Les Casques bleus turcs
Selon des informations sûres, les mesures de sécurité auraient été sensiblement renforcées autour du QG du contingent turc de la Finul situé dans la localité de Chaaïtiyé, au Liban-Sud. Des blindés effectuent de nombreuses rondes de surveillance. Les consignes d’alerte avaient augmenté depuis les menaces proférées par cheikh Abbas Zgheib, chargé par le Conseil supérieur chiite d’assurer le suivi dans l’affaire des onze pèlerins, notamment après des rumeurs faisant état du décès de quatre d’entre eux retenus dans la ville d’Azaz au Nord d’Alep». Mais à la suite d’entretiens avec le ministre turc des Affaires étrangères, Ahmet Davutoglu, le ministre français des Affaires étrangères, Laurent Fabius, a informé le président Michel Sleiman et le chef du Parlement Nabih Berry, au cours d’une conversation téléphonique, que les pèlerins étaient toujours vivants et se portaient bien.

La toile s’en délecte
Cette semaine les bloggeurs se sont attardés sur la toile en critiquant avec humour le phénomène Mokdad. Ainsi @KarlMarks reprend un lien vers le blog figurant une conversation fictive ayant lieu au sein de la famille Mokdad. «Maman, où est mon T-shirt noir?». «Il est au lavage porte le blanc». «Je ne peux pas porter le blanc! Nous avons un enlèvement aujourd’hui! Je vais paraître stupide dans le blanc. Combien de fois t’ai-je dit de ne pas le laver sans me demander!». «Ok, la prochaine fois que vous kidnappez quelqu’un, prévenez-moi à l’avance!».
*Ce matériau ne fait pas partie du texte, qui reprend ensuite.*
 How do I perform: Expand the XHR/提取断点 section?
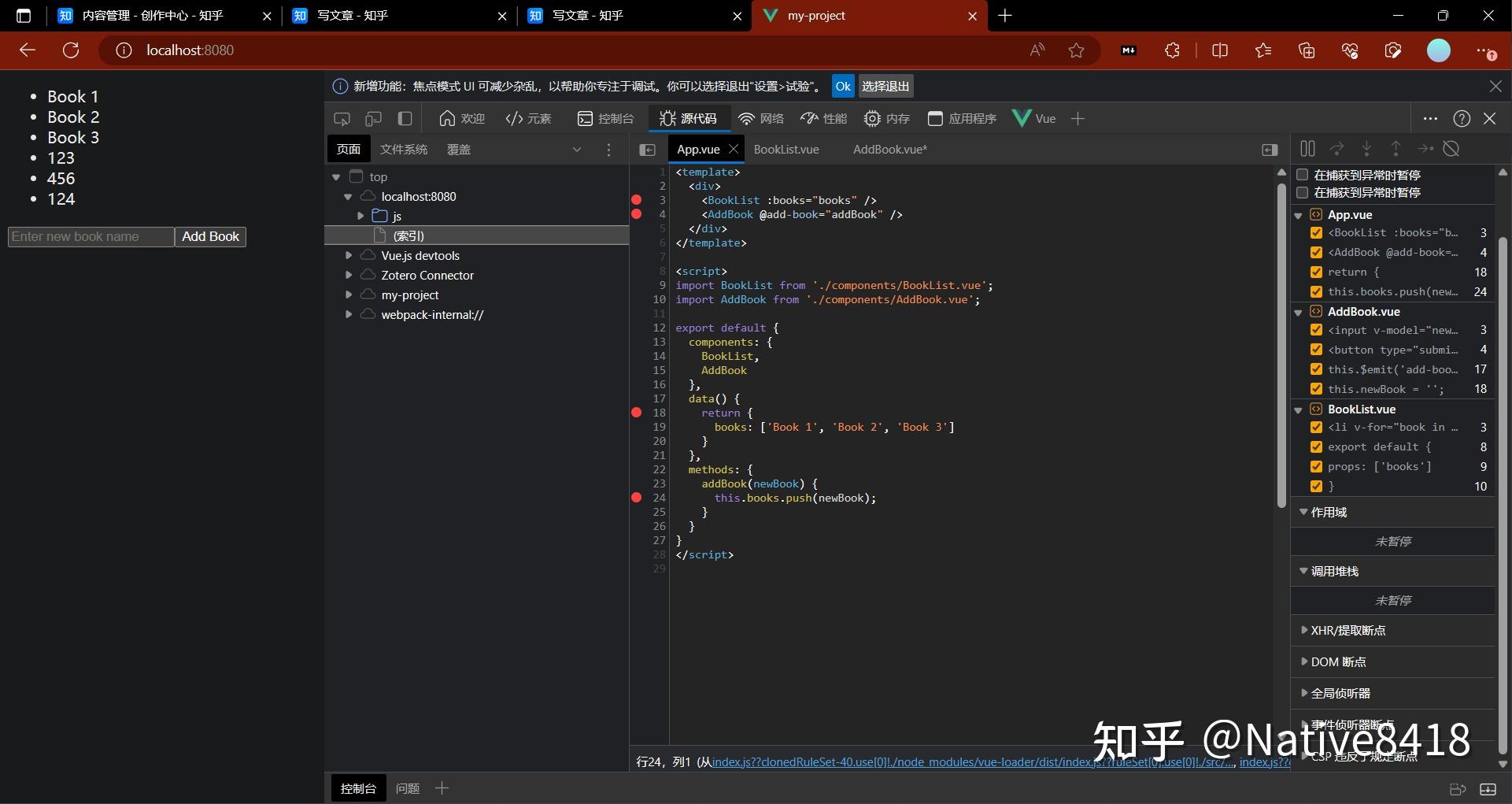coord(1305,630)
Pour @KarlChe, il faudrait rebaptiser le Liban Mokdadistan. Un compte @Moqdaddy aurait été ouvert cette semaine, il comporte déjà 662 abonnés! Un de ses commentaires est  plein d’humour. S’exprimant au nom des Mokdad, il explique que «c’est une bonne chose que d’être des ravisseurs armés et non pas des homosexuels. Sinon, le gouvernement libanais nous aurait arrêtés», en allusion à la vague de répression qui frappe la communauté homosexuelle.